La poupée, plus personne n’en veut. Ça a détruit notre amitié. Tu la prends, tu en fais ce que tu veux. Nous on veut que ça revienne comme avant, et il n’y a qu’une solution.

Ce soir-là, je suis passé au casier. Je voulais récupérer la poupée et la ramener chez moi. Elle aurait parfaitement sa place dans ma chambre, quand mes parents sortiraient. Un certain week-end tournait dans ma tête.

Quand j’ai ouvert le casier, la poupée avait disparu.

Je n’ai pas été tant surpris que ça. Le casier était ouvert, et le fait qu’on ait investi dans une poupée avait fait le tour du bahut. Trouver le coupable… Pas même sûr qu’il y avait des empreintes…J’ai été un peu dépité, mais fataliste. Les choses étaient comme elles devaient être.

Ça a été trois semaines plus tard que j’ai su où était passée la poupée.

Je passais devant une salle, très tôt le matin, et j’ai entendu des halètements. J’ai été d’abord très inquiet, parce que j’ai pensé qu’il y avait quelqu’un de malade. J’ai ralenti, pour aller glisser un œil dans la pièce. J’ai vu un des enseignants, dans cette petite salle qui servait à entreposer du matériel, le pantalon baissé, faisant aller et venir son sexe, un sexe vraiment plus long que je ne l’aurais imaginé, pour quelqu’un qui n’était pas très grand et obèse, dans la vulve de la poupée gonflable qui se tenait debout devant lui. Il l’avait vêtue, et on aurait vraiment cru à cet instant, de loin, qu’il faisait l’amour à une de ses collègues. Comme moi, comme mes camarades sans doute, il allait et venait en elle, avec ardeur, ayant basculé dans cette phase dans laquelle il pensait qu’elle n’était pas une simple poupée de latex, mais une vraie femme.

Même s’il avait embarqué la poupée que je voulais récupérer pour mes propres fins, ça m’a rasséréné. C’était peut-être aussi bien qu’il en soit ainsi. Elle aurait une vie propre, passant de main en main. Elle ne m’appartenait plus.

C’est un an plus tard, quand je me suis installé seul dans un appartement, que je me suis enfin payé une poupée. Neuve. J’avais économisé, et surtout eu le temps de réfléchir. Suffisamment pour avoir la certitude que ma sexualité passerait, à l’avenir, d’une manière ou d’une autre, même si ça n’était pas exclusif, par les poupées. Elle m’attendait toute la journée, et le soir, elle se donnait à moi quand je rentrais.

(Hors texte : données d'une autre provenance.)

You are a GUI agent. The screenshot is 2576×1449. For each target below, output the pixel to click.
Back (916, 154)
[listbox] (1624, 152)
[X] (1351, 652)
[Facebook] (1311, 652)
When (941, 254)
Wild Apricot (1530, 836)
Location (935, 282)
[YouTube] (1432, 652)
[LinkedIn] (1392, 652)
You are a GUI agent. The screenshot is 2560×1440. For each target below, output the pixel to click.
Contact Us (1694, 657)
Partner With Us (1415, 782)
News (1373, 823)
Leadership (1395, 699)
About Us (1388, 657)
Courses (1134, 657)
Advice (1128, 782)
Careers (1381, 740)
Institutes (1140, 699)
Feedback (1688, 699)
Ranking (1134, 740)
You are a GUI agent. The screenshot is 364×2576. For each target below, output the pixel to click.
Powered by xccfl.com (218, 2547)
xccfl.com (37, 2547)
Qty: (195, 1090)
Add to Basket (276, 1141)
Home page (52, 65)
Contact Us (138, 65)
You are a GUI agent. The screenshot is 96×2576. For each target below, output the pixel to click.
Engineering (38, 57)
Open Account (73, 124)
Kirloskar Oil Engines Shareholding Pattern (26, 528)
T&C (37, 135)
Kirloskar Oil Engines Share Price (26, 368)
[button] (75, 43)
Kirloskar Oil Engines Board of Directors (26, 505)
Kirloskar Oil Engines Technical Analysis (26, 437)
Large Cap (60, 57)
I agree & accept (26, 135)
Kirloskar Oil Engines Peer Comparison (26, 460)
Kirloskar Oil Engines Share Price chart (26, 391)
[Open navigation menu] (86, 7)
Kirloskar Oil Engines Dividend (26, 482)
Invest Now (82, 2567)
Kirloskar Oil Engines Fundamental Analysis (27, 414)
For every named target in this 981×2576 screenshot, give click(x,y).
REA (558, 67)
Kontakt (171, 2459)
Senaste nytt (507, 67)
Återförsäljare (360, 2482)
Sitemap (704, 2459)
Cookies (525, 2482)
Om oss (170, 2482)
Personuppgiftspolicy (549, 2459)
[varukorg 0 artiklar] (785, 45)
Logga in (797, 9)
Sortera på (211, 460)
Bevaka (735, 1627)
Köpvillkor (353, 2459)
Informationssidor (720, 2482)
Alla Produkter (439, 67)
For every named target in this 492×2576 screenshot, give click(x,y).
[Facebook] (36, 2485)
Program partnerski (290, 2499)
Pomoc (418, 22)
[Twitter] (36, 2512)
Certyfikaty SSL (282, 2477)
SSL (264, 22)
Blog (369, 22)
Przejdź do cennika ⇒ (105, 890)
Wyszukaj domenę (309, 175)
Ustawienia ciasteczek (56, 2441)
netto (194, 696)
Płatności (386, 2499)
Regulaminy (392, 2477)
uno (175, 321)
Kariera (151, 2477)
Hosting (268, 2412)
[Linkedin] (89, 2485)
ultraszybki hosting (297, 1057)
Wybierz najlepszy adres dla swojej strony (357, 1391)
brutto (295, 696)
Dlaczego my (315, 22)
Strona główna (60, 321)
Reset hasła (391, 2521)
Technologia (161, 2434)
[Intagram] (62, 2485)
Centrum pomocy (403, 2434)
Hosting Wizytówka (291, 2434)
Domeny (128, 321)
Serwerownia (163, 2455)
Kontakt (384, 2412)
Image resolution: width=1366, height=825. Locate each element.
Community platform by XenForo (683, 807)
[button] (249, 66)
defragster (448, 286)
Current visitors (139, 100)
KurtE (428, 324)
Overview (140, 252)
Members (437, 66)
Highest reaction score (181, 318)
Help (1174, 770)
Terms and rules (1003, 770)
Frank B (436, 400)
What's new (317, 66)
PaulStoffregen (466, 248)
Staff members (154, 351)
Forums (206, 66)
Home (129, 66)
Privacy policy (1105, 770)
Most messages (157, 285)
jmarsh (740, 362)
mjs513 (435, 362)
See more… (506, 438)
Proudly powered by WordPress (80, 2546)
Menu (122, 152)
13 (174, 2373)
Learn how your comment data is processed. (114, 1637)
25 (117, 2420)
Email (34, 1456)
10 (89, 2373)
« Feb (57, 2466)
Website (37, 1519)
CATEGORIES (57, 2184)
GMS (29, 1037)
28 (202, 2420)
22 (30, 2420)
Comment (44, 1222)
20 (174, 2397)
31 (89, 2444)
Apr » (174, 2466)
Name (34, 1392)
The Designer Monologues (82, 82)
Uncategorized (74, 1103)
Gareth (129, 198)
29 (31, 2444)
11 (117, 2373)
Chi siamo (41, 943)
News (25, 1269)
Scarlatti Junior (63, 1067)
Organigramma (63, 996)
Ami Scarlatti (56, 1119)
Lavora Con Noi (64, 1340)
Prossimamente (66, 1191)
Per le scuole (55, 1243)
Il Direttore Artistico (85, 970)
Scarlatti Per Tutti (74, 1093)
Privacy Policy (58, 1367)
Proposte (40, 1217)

Elle a vite eu une compagne.

Je repensais souvent à l’homme que j’avais croisé. C’était sans doute en partie grâce à lui que j’étais devenu ce que j’étais devenu. Son double en fait. Il savait certainement, quand il m’avait offert la poupée, qu’il m’avait converti. Que je deviendrais, un jour, comme lui. J’avais envie de rentrer à nouveau en contact avec lui, lui dire que j’étais comme lui, son semblable, son frère. Mais je ne l’ai jamais fait. Chacun vivait son amour des poupées d’une manière qui lui était unique. Nous étions tous semblables et tous différents. Nous, les amateurs de poupées.